→ **Data extract**

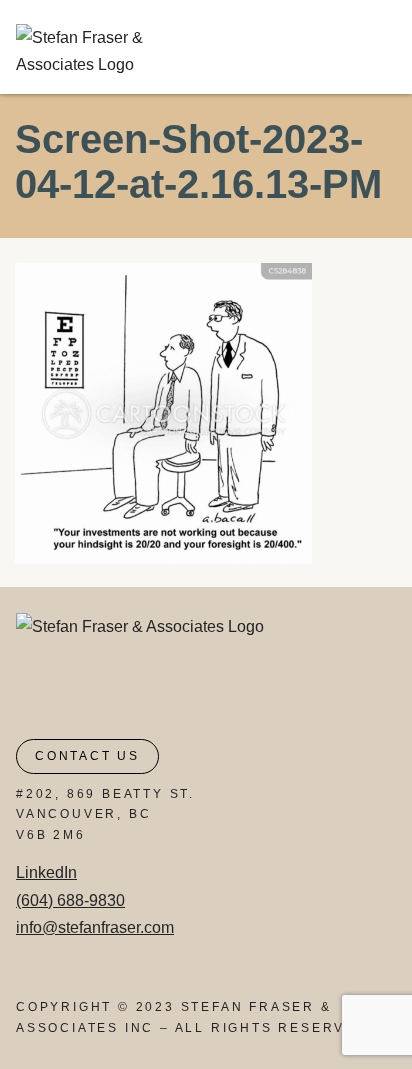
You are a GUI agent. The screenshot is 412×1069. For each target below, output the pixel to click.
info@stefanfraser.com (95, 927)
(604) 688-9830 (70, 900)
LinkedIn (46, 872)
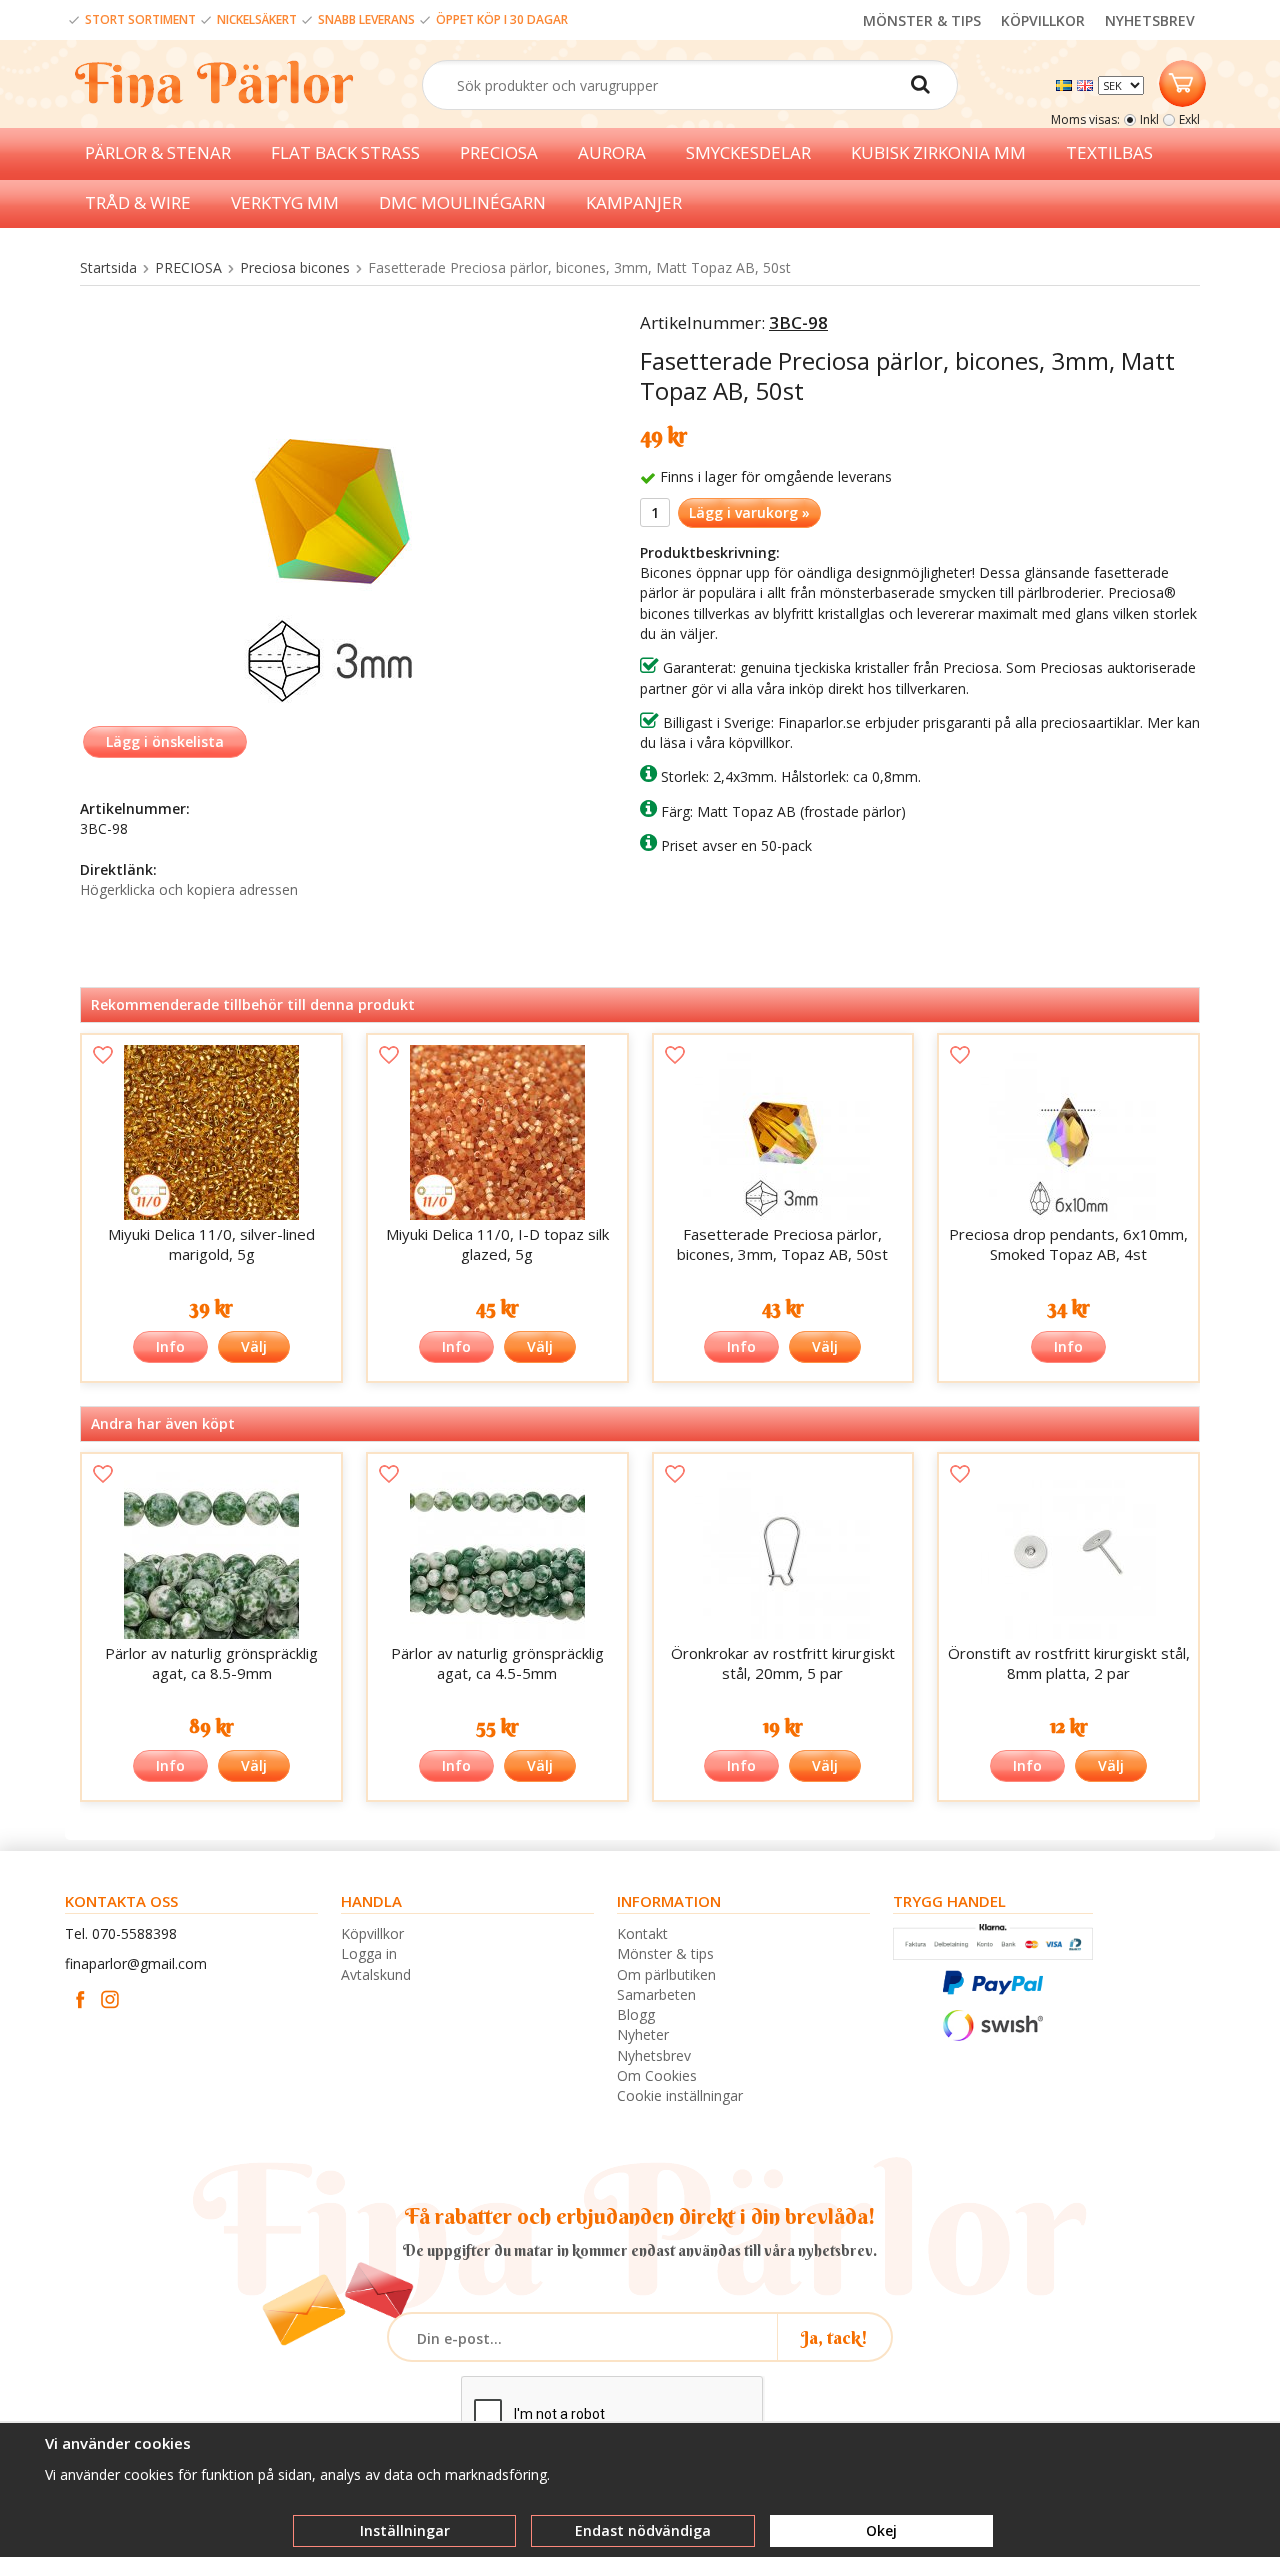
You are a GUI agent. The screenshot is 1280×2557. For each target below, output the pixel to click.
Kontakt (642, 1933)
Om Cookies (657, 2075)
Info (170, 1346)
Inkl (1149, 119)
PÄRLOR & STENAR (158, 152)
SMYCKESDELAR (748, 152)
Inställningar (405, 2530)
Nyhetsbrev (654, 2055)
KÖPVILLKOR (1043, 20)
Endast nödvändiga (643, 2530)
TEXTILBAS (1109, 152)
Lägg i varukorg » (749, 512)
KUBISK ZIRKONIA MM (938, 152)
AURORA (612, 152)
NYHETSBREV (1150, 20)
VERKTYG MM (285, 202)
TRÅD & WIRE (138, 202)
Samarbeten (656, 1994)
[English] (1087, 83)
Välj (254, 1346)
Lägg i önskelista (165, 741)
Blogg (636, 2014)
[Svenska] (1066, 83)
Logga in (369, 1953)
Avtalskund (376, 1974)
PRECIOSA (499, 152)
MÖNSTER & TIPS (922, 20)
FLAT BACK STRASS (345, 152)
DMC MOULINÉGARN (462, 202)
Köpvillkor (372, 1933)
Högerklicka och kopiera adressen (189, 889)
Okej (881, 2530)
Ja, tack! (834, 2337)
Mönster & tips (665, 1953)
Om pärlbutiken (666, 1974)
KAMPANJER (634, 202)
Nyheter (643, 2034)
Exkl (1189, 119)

→ **Task brief**
The response consists of the data above printed line for line, with no pictures.

→ **Worked solution**
You are a GUI agent. The screenshot is 412×1069. For each target below, output the pixel to click.
info@stefanfraser.com (95, 927)
(604) 688-9830 (70, 900)
LinkedIn (46, 872)
You are a GUI agent. The screenshot is 1280×2557. For each target below, output the pixel to click.
Kontakt (642, 1933)
Om Cookies (657, 2075)
Info (170, 1346)
Inkl (1149, 119)
PÄRLOR & STENAR (158, 152)
SMYCKESDELAR (748, 152)
Inställningar (405, 2530)
Nyhetsbrev (654, 2055)
KÖPVILLKOR (1043, 20)
Endast nödvändiga (643, 2530)
TEXTILBAS (1109, 152)
Lägg i varukorg » (749, 512)
KUBISK ZIRKONIA MM (938, 152)
AURORA (612, 152)
NYHETSBREV (1150, 20)
VERKTYG MM (285, 202)
TRÅD & WIRE (138, 202)
Samarbeten (656, 1994)
[English] (1087, 83)
Välj (254, 1346)
Lägg i önskelista (165, 741)
Blogg (636, 2014)
[Svenska] (1066, 83)
Logga in (369, 1953)
Avtalskund (376, 1974)
PRECIOSA (499, 152)
MÖNSTER & TIPS (922, 20)
FLAT BACK STRASS (345, 152)
DMC MOULINÉGARN (462, 202)
Köpvillkor (372, 1933)
Högerklicka och kopiera adressen (189, 889)
Okej (881, 2530)
Ja, tack! (834, 2337)
Mönster & tips (665, 1953)
Om pärlbutiken (666, 1974)
KAMPANJER (634, 202)
Nyheter (643, 2034)
Exkl (1189, 119)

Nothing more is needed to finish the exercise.